Saved data entries:
------

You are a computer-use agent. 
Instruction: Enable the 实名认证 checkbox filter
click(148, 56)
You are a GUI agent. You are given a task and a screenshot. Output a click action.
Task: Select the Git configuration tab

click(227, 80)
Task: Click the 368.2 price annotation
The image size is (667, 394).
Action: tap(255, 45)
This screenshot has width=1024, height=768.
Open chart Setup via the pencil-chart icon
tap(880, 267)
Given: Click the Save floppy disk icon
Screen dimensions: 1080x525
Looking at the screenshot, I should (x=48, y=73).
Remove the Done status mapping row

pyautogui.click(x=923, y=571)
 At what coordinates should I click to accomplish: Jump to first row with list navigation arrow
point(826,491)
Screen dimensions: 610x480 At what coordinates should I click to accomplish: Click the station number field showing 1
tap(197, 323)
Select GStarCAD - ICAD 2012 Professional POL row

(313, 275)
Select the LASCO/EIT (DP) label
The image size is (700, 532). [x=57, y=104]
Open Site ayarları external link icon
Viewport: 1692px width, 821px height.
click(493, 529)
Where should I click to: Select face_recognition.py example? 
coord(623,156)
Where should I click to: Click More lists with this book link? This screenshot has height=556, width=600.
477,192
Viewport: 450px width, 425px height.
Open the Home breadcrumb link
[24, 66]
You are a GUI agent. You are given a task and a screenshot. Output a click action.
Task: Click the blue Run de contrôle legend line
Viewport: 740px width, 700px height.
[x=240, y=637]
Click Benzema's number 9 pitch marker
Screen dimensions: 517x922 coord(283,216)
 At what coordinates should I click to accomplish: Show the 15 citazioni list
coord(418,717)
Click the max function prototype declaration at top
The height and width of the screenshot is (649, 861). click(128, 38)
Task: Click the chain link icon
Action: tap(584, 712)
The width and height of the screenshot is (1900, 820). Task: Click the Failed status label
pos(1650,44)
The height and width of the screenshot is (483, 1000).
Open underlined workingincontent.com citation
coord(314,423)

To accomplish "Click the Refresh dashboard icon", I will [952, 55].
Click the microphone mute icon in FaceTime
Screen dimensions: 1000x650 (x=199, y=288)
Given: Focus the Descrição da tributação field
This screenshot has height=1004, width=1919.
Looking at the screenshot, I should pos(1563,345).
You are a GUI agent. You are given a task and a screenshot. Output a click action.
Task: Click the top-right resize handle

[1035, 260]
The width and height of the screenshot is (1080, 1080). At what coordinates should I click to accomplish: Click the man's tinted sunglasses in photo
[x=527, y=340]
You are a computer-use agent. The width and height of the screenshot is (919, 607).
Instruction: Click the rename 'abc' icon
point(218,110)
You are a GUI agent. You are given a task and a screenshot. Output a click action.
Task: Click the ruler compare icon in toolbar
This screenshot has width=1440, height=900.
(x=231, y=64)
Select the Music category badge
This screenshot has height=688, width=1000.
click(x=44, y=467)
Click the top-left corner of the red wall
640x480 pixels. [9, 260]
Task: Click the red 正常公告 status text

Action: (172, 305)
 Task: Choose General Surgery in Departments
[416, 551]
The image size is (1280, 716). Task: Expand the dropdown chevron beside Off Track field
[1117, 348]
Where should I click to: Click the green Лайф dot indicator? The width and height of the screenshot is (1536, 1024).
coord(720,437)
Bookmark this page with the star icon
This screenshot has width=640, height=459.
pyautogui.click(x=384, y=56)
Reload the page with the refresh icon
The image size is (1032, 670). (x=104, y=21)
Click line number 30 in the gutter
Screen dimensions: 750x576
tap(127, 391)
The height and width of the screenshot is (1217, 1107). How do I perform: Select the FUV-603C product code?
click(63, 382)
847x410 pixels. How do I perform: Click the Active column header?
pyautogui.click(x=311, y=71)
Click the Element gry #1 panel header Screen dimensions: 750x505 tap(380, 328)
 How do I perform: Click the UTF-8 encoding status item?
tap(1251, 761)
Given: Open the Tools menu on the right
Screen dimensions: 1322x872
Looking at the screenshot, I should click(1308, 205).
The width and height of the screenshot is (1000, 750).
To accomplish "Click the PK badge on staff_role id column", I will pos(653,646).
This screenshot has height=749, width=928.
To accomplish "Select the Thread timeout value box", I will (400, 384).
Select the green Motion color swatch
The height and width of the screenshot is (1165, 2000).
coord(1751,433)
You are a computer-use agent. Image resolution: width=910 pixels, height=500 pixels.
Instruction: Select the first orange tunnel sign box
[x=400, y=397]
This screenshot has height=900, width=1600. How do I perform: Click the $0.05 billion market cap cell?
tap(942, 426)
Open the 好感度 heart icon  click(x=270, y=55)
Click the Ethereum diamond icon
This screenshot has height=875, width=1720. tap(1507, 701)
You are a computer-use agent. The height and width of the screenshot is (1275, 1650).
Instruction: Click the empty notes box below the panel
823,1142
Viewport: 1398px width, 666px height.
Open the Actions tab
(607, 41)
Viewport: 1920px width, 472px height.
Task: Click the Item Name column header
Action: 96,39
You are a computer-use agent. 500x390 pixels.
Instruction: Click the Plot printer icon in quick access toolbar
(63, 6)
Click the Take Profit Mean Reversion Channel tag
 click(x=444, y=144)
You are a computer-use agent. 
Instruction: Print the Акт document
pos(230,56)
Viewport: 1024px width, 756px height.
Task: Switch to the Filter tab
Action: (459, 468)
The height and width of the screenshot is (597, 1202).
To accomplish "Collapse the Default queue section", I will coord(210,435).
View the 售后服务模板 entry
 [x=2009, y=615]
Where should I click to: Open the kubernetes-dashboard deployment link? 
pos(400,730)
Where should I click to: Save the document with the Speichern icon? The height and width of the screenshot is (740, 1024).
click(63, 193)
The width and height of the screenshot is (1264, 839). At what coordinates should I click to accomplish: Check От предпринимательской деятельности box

------

[Prompt]
Transcribe verbatim. Cover the lines from the first line of the entries above to the line containing "Task: Click the 368.2 price annotation", inclusive.

[Solution to the problem]
You are a computer-use agent. 
Instruction: Enable the 实名认证 checkbox filter
click(148, 56)
You are a GUI agent. You are given a task and a screenshot. Output a click action.
Task: Select the Git configuration tab

click(227, 80)
Task: Click the 368.2 price annotation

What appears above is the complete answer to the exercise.